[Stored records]
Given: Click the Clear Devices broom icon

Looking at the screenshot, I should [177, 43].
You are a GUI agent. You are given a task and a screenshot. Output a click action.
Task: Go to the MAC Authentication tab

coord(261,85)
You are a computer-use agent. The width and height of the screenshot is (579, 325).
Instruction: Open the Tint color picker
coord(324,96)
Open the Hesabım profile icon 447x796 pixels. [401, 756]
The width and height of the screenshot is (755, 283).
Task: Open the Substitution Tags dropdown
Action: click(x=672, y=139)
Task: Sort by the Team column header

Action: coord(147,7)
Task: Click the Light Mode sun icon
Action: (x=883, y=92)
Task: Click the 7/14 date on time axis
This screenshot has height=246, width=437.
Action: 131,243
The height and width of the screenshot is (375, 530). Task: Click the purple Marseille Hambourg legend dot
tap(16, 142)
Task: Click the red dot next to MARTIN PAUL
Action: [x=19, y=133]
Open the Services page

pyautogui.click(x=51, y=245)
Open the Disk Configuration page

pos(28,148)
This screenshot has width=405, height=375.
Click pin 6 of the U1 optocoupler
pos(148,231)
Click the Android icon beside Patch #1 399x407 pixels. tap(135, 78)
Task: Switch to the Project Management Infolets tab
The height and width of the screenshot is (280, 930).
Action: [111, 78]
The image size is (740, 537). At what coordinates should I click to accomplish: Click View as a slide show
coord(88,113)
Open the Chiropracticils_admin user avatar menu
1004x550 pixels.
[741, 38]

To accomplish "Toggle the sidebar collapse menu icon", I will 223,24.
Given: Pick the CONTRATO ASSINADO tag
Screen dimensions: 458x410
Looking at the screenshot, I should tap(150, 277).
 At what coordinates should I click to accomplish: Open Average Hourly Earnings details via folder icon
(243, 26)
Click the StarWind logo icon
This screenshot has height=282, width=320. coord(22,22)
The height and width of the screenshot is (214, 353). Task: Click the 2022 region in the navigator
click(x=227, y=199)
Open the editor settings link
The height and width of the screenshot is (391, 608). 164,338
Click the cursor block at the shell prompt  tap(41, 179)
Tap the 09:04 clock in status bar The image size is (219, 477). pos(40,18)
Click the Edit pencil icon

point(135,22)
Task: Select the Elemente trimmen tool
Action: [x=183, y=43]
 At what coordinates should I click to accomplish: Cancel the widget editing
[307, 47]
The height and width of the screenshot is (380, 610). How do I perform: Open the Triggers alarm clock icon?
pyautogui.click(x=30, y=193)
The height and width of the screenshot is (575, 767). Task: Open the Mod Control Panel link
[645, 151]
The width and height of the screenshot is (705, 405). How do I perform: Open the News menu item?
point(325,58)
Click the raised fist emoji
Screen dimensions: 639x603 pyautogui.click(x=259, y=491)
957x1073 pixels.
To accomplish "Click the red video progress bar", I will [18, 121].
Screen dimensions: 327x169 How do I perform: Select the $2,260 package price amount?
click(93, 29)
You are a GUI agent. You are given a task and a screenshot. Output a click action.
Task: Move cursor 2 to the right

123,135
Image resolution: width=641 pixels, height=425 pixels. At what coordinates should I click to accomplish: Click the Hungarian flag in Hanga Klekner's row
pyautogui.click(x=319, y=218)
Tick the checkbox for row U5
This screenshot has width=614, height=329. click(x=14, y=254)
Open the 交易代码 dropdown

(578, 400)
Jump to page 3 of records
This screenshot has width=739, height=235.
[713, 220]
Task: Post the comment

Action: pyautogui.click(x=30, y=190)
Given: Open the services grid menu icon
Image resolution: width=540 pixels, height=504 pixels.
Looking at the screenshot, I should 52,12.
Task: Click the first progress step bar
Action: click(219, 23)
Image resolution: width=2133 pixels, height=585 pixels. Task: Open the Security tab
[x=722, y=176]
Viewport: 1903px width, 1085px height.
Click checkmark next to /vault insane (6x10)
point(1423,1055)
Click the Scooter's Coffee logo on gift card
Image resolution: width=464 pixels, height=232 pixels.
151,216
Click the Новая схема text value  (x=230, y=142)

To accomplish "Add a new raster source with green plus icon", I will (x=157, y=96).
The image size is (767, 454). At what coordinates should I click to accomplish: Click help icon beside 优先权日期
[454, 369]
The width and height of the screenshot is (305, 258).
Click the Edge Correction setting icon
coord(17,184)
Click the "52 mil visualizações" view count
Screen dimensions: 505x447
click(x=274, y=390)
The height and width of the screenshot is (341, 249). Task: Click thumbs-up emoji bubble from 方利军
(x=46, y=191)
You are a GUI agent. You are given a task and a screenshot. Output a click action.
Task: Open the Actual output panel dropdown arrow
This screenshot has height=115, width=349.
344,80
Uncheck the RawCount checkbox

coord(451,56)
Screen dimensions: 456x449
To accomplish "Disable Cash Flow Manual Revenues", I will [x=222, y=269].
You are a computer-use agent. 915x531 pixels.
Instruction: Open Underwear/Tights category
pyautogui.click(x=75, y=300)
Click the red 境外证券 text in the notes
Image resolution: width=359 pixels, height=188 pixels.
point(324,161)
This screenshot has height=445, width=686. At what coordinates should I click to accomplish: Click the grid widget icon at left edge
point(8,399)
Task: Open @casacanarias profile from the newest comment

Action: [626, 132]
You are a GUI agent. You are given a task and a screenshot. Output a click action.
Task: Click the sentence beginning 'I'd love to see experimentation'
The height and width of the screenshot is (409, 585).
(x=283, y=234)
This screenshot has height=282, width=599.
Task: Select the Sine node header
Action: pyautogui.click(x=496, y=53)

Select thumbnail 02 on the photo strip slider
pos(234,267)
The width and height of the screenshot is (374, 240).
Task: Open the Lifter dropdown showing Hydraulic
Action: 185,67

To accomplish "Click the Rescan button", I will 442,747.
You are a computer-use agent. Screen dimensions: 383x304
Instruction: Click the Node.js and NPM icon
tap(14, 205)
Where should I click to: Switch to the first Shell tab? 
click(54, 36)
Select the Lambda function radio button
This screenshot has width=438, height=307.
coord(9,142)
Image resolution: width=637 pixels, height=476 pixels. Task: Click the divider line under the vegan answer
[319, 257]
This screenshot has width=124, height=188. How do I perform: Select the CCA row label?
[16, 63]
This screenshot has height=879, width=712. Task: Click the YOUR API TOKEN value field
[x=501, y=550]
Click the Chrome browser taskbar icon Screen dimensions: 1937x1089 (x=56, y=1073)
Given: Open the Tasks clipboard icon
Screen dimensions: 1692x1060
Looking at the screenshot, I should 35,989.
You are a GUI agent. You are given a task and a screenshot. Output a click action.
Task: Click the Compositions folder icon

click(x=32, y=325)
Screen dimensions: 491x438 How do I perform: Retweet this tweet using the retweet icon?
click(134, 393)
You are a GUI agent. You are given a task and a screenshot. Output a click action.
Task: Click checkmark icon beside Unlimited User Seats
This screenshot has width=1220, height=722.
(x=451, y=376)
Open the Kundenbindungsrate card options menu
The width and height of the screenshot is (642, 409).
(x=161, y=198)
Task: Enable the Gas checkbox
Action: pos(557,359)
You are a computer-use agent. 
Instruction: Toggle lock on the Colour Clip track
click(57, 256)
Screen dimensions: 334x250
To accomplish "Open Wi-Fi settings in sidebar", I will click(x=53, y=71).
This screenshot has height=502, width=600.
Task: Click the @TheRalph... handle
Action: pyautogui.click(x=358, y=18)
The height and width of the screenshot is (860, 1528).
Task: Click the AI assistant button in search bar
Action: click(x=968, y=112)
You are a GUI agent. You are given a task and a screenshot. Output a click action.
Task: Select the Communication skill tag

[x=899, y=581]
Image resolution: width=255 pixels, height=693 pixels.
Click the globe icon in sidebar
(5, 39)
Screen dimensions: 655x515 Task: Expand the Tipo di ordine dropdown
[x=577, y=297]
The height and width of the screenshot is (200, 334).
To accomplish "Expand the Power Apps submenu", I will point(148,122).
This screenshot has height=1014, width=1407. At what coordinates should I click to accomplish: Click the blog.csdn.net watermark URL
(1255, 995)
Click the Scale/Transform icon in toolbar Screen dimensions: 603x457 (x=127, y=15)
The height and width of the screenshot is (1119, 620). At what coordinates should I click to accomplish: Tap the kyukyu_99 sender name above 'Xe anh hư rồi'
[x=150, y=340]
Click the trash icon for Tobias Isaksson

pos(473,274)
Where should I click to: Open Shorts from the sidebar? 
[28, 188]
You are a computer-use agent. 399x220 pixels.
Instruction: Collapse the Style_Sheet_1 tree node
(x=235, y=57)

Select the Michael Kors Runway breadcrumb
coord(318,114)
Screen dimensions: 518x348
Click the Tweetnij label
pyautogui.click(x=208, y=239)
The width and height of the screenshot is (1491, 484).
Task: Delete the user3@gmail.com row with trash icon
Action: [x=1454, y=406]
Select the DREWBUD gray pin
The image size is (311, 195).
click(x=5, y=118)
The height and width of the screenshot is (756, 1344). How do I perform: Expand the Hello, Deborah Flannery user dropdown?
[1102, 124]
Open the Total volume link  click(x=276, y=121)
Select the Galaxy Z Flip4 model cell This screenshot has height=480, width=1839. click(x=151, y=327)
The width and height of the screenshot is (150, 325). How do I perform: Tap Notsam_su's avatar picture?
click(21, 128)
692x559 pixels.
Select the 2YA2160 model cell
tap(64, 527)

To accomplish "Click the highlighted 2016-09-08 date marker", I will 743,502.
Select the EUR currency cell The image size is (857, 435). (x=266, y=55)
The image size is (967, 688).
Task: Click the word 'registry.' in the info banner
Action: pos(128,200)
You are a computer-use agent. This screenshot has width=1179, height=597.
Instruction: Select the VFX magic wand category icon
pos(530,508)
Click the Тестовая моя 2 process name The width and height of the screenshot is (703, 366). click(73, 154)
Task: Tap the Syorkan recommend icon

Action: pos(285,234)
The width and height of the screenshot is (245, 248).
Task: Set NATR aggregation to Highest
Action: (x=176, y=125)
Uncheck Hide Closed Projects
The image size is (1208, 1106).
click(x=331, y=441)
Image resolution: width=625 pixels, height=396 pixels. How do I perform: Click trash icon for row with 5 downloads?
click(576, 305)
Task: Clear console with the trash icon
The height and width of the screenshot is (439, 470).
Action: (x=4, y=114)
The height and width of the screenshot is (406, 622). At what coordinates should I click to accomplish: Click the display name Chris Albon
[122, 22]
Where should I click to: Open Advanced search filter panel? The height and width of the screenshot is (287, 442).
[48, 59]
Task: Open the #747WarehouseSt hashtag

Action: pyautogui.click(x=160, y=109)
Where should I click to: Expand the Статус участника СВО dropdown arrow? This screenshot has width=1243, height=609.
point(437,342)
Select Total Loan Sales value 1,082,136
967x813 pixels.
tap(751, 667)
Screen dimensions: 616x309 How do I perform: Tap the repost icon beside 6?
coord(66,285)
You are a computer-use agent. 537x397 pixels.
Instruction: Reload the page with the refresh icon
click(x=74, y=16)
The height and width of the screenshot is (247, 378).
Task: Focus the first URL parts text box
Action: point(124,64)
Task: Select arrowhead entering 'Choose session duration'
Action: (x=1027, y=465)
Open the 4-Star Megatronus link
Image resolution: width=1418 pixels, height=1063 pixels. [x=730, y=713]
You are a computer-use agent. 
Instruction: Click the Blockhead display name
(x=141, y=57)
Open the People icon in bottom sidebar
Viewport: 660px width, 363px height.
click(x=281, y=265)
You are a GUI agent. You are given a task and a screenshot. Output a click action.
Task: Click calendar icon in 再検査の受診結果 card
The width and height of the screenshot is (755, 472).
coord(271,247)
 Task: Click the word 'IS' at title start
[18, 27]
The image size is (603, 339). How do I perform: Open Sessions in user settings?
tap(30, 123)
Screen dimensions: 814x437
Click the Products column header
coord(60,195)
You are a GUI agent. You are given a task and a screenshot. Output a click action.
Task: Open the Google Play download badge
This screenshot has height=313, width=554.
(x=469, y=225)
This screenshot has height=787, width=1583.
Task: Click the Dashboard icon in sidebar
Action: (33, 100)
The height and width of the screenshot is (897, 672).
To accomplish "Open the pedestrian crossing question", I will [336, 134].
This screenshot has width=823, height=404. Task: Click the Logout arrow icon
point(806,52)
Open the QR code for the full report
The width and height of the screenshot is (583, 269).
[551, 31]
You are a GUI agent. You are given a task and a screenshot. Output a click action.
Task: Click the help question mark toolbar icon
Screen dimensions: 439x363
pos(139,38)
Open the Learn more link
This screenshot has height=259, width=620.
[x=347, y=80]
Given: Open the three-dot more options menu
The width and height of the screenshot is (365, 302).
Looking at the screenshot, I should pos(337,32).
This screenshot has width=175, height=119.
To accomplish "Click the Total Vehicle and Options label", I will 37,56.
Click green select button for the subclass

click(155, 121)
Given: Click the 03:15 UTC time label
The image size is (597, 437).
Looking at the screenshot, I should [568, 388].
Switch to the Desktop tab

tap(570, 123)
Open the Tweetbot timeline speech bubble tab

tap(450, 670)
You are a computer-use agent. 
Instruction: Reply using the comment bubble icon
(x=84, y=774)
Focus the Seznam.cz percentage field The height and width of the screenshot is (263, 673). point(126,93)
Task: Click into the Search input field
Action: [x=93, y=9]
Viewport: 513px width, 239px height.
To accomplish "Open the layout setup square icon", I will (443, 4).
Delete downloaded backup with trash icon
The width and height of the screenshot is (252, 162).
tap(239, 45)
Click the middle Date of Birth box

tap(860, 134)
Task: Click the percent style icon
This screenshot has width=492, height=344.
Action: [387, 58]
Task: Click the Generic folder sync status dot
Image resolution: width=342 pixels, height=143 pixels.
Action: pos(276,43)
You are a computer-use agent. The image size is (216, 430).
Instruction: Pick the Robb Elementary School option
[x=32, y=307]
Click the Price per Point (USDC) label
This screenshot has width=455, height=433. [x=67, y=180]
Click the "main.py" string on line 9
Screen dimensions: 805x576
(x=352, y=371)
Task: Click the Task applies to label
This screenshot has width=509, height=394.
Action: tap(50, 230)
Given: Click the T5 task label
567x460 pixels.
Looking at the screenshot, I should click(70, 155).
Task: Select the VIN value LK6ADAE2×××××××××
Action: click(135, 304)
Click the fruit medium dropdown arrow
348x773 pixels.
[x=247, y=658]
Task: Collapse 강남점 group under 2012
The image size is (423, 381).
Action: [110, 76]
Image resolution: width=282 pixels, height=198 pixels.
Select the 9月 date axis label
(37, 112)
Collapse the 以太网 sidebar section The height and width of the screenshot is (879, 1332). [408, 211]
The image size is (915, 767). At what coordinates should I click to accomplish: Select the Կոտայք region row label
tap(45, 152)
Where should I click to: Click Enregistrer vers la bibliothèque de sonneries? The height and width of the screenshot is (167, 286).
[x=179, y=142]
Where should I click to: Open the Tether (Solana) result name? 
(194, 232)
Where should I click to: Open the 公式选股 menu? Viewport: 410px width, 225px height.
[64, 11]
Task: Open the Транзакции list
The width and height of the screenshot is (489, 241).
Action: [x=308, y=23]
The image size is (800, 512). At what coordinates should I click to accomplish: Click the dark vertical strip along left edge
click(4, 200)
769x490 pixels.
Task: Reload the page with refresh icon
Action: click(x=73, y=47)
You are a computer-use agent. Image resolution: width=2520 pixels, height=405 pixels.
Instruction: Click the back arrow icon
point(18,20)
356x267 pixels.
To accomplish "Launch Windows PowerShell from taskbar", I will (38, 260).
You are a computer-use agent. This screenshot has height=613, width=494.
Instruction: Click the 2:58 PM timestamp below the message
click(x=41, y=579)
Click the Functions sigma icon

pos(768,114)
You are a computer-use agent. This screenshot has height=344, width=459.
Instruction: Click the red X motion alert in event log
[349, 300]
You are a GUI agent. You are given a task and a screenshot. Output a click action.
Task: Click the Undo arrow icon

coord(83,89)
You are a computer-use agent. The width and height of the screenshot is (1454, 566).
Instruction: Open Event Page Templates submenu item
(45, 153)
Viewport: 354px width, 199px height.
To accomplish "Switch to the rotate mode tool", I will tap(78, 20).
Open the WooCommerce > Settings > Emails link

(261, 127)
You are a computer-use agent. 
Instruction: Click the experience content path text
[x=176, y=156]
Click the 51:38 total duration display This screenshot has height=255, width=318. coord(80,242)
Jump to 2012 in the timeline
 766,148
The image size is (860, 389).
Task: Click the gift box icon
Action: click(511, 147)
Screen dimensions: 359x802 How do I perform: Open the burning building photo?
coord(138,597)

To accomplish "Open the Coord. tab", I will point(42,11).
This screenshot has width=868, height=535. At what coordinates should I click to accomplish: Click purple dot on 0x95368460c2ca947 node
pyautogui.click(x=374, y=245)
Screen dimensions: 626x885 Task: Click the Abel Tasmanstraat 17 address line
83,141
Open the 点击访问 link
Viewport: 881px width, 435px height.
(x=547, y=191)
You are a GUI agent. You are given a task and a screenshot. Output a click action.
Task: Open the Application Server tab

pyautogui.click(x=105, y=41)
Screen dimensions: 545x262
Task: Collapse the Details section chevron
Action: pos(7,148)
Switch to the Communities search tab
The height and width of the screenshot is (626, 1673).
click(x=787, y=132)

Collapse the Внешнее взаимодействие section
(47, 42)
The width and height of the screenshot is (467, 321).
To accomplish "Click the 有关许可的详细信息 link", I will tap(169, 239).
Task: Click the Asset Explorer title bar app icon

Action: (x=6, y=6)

§ TASK DETAILS
Starting with the line with "This screenshot has height=115, width=349." above and going on through the line with "Task: Click the sentence", transcribe every line exactly, both ends included, and add nothing.

§ THE COMPLETED TASK
This screenshot has height=115, width=349.
344,80
Uncheck the RawCount checkbox

coord(451,56)
Screen dimensions: 456x449
To accomplish "Disable Cash Flow Manual Revenues", I will [x=222, y=269].
You are a computer-use agent. 915x531 pixels.
Instruction: Open Underwear/Tights category
pyautogui.click(x=75, y=300)
Click the red 境外证券 text in the notes
Image resolution: width=359 pixels, height=188 pixels.
point(324,161)
This screenshot has height=445, width=686. At what coordinates should I click to accomplish: Click the grid widget icon at left edge
point(8,399)
Task: Open @casacanarias profile from the newest comment

Action: [626, 132]
You are a GUI agent. You are given a task and a screenshot. Output a click action.
Task: Click the sentence beginning 'I'd love to see experimentation'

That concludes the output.